- _TASK BRIEF_: Give again, word for word, every line in the entries below from the line with "Watch Winder TPD Setting (94, 1808)" up to and including the line with "[Pinterest] (234, 2376)", and no other line.

Source data

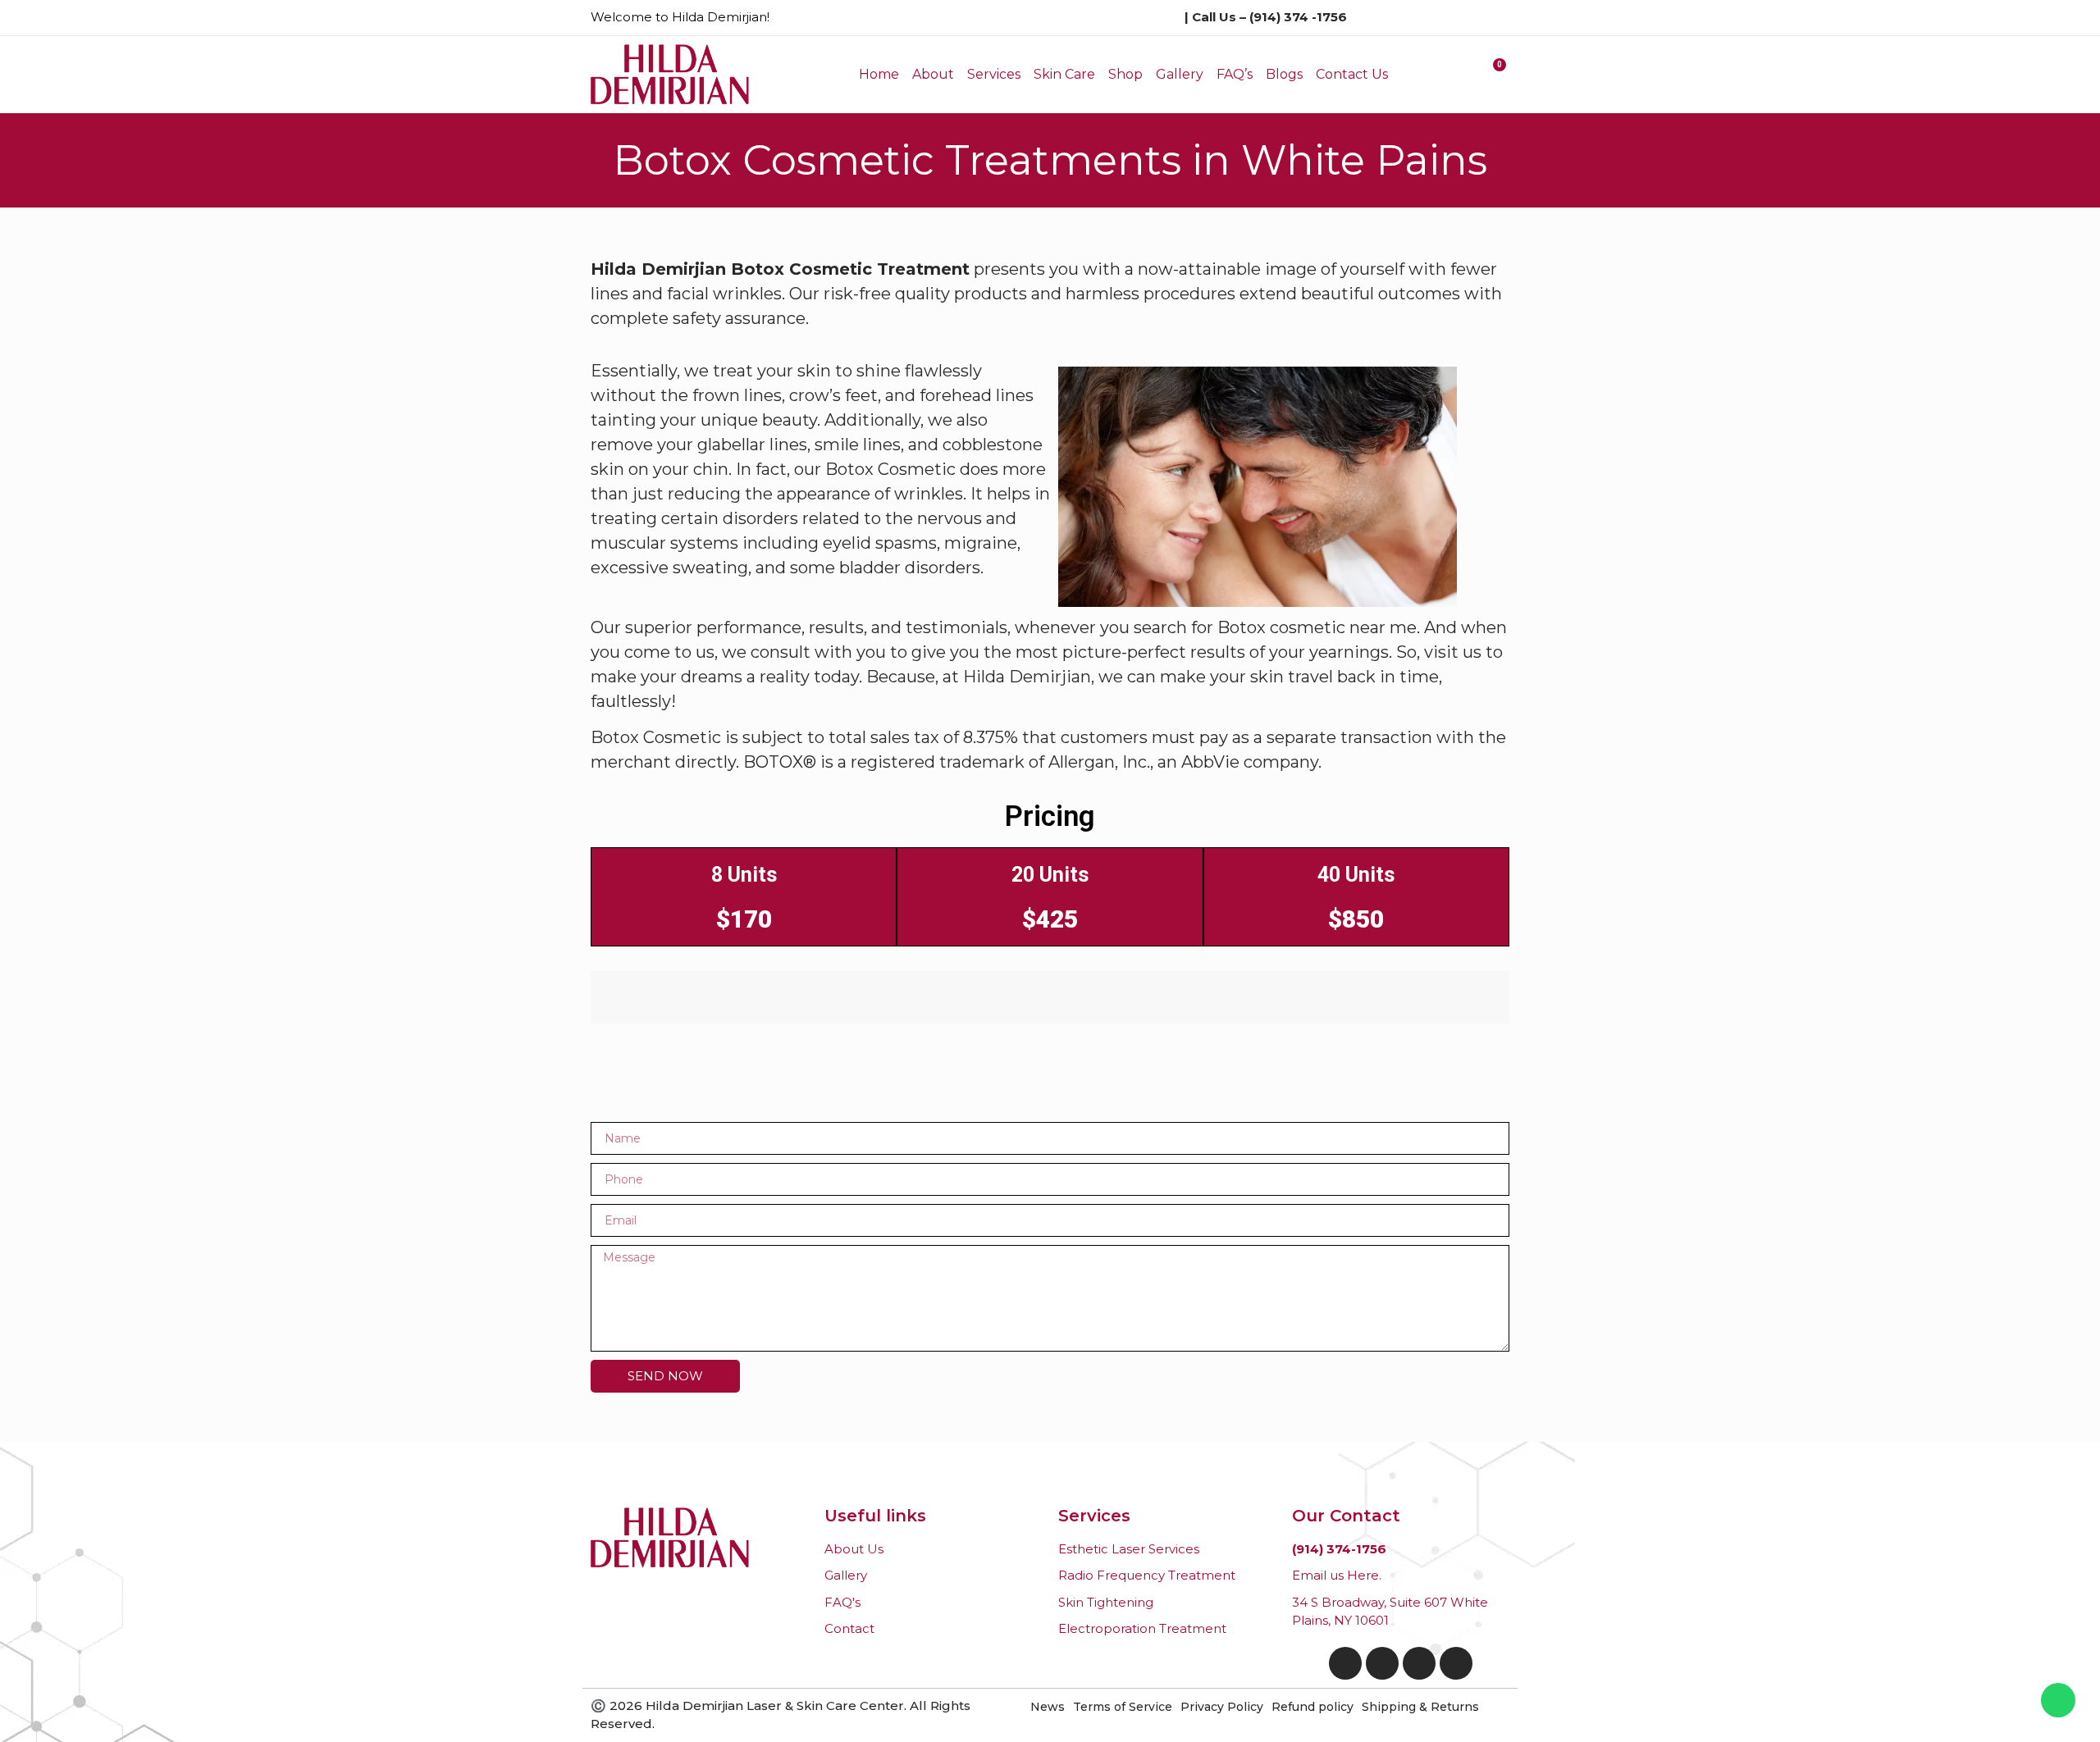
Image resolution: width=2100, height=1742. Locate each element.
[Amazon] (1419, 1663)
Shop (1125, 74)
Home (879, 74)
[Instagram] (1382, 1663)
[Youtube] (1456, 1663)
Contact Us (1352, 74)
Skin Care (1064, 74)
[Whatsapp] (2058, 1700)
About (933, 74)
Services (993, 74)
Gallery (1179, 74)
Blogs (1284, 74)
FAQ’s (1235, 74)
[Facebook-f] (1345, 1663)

--

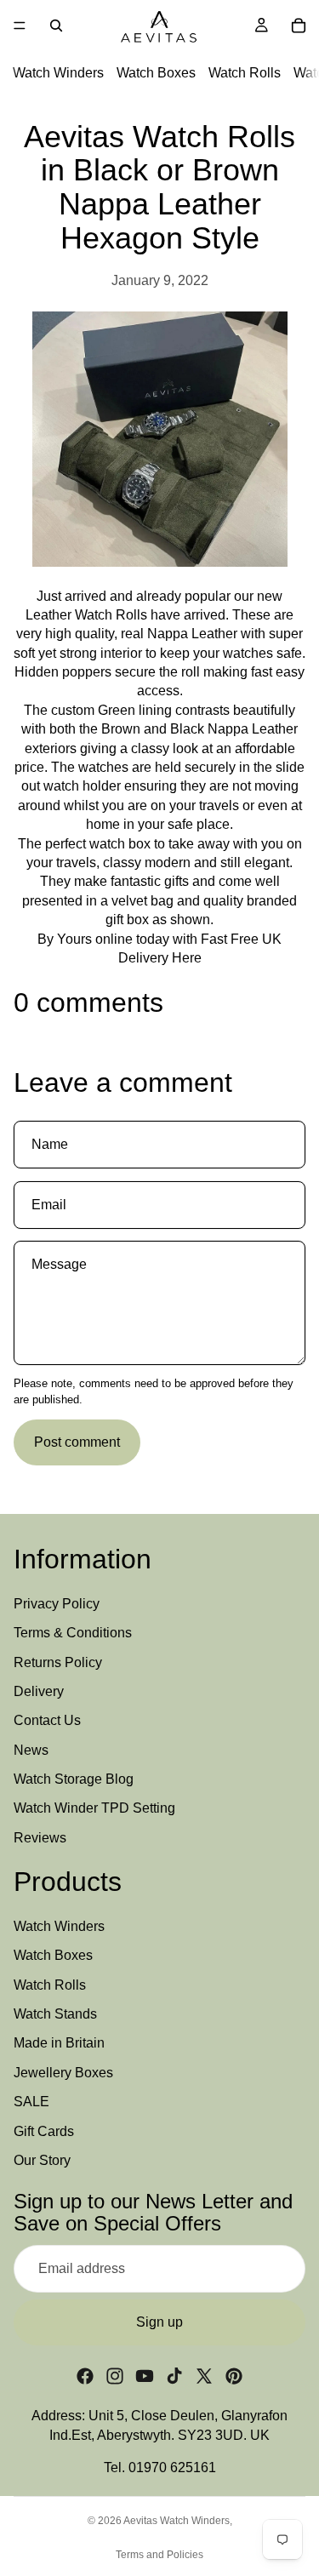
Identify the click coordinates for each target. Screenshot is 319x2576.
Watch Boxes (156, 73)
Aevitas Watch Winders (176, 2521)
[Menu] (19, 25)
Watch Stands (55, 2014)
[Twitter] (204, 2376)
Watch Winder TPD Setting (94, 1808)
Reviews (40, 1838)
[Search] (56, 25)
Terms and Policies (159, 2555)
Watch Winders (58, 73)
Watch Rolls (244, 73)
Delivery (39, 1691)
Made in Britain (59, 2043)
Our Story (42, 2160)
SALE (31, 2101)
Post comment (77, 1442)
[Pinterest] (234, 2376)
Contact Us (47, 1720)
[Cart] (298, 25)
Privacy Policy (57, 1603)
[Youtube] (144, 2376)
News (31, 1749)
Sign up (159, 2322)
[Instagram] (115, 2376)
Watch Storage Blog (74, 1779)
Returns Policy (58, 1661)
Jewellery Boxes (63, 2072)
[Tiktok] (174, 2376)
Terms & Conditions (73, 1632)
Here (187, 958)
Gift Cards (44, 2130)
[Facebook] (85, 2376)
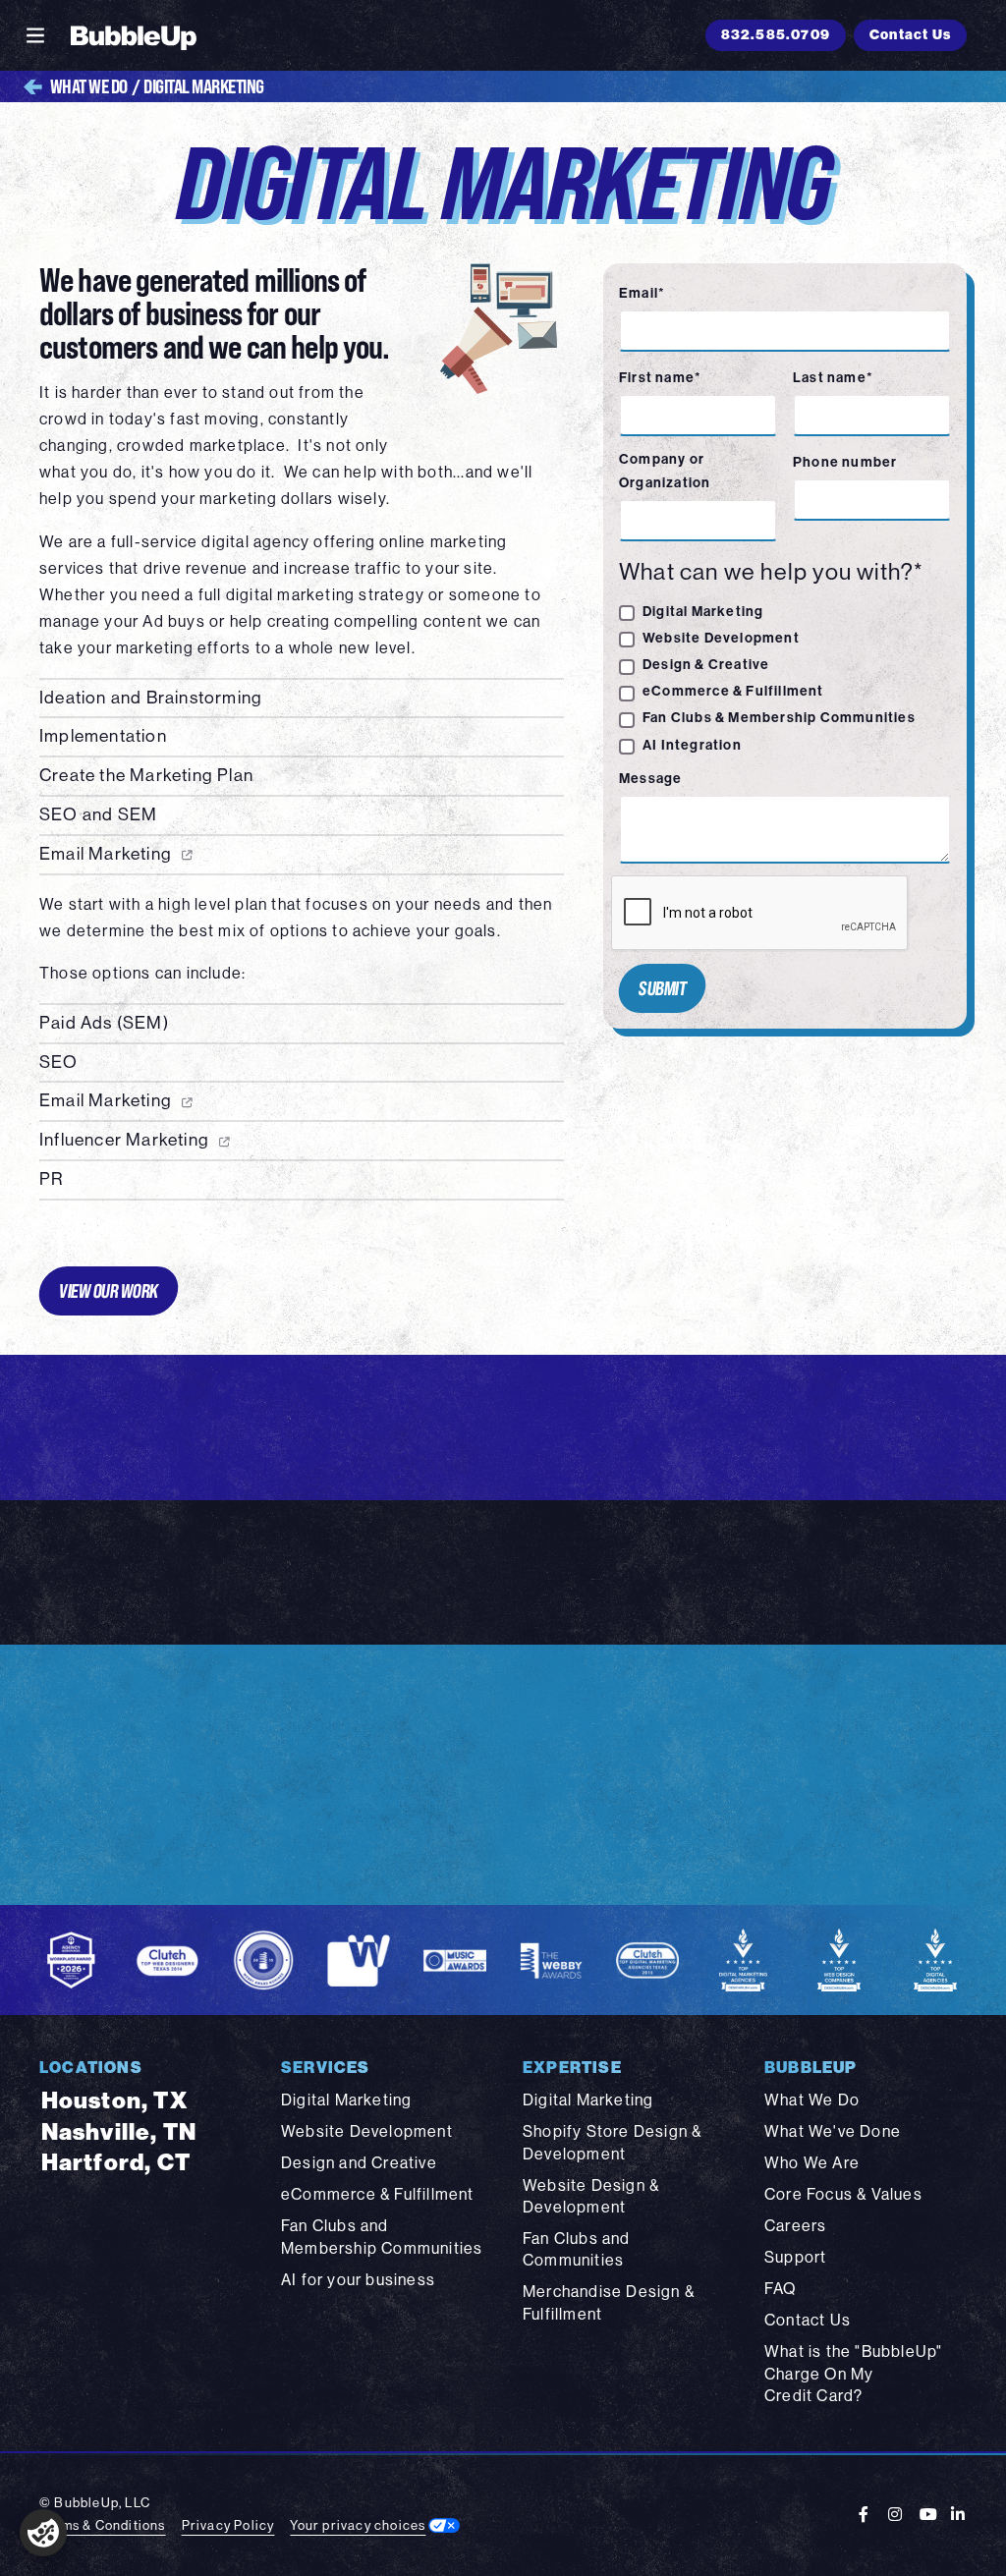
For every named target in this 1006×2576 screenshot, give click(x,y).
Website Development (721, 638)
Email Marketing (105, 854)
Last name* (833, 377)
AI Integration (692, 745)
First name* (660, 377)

- _RESULT OF THE EXERCISE_:
Watch Winder TPD Setting (94, 1808)
Reviews (40, 1838)
[Search] (56, 25)
Terms and Policies (159, 2555)
Watch Winders (58, 73)
Watch Rolls (244, 73)
Delivery (39, 1691)
Made in Britain (59, 2043)
Our Story (42, 2160)
SALE (31, 2101)
Post comment (77, 1442)
[Pinterest] (234, 2376)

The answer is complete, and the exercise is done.